▶ [Written request]:
Rewrite the records from the line with "Open the Terminal" to the line with "Action: (x=1187, y=208)", putting "video" in place of "gallery" and changing nothing else.

▶ [Extracted data]:
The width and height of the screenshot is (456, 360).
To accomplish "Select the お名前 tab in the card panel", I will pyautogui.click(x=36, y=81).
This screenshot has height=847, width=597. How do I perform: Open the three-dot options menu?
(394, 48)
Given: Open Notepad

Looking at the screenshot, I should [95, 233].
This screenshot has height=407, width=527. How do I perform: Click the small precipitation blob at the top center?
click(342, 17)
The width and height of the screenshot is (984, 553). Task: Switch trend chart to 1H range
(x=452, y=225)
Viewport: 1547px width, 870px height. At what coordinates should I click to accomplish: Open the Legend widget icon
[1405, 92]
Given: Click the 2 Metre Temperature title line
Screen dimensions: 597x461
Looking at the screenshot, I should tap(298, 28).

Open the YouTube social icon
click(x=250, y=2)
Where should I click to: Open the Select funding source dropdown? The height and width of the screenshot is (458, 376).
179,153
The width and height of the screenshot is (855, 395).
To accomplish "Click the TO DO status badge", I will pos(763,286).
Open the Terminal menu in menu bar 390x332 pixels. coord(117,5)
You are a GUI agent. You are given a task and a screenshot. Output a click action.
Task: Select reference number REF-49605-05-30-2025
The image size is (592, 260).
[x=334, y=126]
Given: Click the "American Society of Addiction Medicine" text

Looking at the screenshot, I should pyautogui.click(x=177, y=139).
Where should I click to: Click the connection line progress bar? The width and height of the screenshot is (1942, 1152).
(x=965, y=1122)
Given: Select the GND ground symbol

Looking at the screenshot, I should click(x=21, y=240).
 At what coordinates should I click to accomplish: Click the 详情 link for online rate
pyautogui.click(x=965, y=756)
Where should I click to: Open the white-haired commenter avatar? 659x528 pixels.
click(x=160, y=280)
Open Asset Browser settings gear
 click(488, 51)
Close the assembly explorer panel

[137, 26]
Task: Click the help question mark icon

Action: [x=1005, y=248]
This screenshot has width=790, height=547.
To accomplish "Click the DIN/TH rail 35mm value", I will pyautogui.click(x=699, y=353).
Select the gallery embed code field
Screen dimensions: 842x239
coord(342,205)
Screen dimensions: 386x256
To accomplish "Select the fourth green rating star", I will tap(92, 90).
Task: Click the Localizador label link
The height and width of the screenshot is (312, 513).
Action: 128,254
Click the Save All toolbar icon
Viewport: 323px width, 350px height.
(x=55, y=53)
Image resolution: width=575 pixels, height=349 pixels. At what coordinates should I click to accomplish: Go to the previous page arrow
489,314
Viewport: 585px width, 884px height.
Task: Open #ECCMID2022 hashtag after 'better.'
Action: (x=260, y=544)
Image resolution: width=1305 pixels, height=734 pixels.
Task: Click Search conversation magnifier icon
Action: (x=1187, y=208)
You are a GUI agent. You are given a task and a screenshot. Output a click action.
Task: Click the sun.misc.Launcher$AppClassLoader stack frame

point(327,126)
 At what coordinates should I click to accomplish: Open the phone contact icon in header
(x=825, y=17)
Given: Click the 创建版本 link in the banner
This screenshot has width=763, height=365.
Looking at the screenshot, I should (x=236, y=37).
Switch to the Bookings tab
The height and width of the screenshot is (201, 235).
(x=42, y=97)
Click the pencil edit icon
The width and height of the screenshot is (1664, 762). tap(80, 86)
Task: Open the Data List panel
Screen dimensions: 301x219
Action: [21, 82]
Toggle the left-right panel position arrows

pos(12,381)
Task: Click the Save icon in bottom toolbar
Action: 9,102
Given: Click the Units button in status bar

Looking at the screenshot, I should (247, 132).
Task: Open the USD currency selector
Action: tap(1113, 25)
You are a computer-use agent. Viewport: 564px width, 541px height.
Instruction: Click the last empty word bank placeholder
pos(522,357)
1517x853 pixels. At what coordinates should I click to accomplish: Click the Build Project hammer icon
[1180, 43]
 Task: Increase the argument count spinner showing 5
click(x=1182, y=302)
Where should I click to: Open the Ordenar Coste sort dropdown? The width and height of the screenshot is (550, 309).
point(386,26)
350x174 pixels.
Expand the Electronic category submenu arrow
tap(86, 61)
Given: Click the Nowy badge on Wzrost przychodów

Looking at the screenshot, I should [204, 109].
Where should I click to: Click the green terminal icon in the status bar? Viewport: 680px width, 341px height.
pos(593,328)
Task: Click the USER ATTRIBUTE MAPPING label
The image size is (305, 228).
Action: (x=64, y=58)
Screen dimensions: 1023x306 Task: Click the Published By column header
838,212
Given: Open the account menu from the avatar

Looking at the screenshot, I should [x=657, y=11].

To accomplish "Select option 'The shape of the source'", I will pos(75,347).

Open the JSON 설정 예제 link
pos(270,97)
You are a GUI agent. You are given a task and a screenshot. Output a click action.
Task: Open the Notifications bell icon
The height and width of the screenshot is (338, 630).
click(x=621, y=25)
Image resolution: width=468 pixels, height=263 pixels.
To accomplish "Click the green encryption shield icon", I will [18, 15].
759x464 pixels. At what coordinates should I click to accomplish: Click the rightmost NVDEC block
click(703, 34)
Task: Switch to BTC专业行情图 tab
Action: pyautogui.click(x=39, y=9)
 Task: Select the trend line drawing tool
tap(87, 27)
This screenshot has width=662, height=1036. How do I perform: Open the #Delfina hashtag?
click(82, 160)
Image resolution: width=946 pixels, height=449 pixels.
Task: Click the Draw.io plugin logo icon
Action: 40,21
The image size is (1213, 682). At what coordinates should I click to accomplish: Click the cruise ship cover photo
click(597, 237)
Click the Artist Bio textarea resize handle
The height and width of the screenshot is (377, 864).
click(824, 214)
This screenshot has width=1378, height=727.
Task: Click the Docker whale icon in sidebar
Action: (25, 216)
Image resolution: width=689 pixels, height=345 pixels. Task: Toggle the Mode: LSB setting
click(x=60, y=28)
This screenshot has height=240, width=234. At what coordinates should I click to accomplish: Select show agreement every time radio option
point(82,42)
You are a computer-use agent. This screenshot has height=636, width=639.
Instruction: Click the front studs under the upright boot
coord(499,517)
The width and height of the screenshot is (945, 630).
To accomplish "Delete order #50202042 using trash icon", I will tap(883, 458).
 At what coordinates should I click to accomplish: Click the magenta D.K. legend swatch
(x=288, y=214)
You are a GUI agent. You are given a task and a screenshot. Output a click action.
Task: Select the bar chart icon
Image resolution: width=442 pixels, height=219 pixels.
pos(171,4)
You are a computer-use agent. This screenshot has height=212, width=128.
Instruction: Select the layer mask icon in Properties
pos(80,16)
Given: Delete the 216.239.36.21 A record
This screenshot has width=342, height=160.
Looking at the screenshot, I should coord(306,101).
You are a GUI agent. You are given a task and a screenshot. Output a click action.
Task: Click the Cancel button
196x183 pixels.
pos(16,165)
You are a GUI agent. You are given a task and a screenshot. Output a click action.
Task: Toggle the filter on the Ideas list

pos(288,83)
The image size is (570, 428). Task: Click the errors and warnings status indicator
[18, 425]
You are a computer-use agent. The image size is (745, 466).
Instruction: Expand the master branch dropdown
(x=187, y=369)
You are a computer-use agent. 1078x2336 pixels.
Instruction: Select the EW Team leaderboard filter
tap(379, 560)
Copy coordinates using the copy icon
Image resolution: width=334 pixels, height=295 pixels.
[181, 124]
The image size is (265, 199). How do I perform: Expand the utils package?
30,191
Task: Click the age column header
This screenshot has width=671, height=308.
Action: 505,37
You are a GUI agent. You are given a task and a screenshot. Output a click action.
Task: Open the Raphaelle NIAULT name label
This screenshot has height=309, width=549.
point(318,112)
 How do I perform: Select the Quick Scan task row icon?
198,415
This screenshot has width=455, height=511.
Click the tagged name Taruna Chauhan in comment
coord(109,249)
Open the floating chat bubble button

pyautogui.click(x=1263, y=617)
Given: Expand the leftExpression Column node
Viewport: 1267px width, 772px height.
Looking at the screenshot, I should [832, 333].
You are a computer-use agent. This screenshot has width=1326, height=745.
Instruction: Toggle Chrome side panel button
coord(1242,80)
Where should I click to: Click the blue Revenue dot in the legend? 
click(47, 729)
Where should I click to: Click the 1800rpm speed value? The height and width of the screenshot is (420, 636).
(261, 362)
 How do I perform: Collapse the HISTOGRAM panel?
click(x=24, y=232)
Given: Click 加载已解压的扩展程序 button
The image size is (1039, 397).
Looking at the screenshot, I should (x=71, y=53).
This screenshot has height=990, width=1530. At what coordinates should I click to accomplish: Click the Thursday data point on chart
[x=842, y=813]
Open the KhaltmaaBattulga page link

▶ [Complete response]:
Open the Terminal menu in menu bar 390x332 pixels. coord(117,5)
You are a GUI agent. You are given a task and a screenshot. Output a click action.
Task: Select reference number REF-49605-05-30-2025
The image size is (592, 260).
[x=334, y=126]
Given: Click the "American Society of Addiction Medicine" text

Looking at the screenshot, I should pyautogui.click(x=177, y=139).
Where should I click to: Click the connection line progress bar? The width and height of the screenshot is (1942, 1152).
(x=965, y=1122)
Given: Select the GND ground symbol

Looking at the screenshot, I should click(x=21, y=240).
 At what coordinates should I click to accomplish: Click the 详情 link for online rate
pyautogui.click(x=965, y=756)
Where should I click to: Open the white-haired commenter avatar? 659x528 pixels.
click(x=160, y=280)
Open Asset Browser settings gear
 click(488, 51)
Close the assembly explorer panel

[137, 26]
Task: Click the help question mark icon

Action: [x=1005, y=248]
This screenshot has width=790, height=547.
To accomplish "Click the DIN/TH rail 35mm value", I will pyautogui.click(x=699, y=353).
Select the video embed code field
Screen dimensions: 842x239
coord(342,205)
Screen dimensions: 386x256
To accomplish "Select the fourth green rating star", I will tap(92, 90).
Task: Click the Localizador label link
The height and width of the screenshot is (312, 513).
Action: 128,254
Click the Save All toolbar icon
Viewport: 323px width, 350px height.
(x=55, y=53)
Image resolution: width=575 pixels, height=349 pixels. At what coordinates should I click to accomplish: Go to the previous page arrow
489,314
Viewport: 585px width, 884px height.
Task: Open #ECCMID2022 hashtag after 'better.'
Action: (x=260, y=544)
Image resolution: width=1305 pixels, height=734 pixels.
Task: Click Search conversation magnifier icon
Action: (x=1187, y=208)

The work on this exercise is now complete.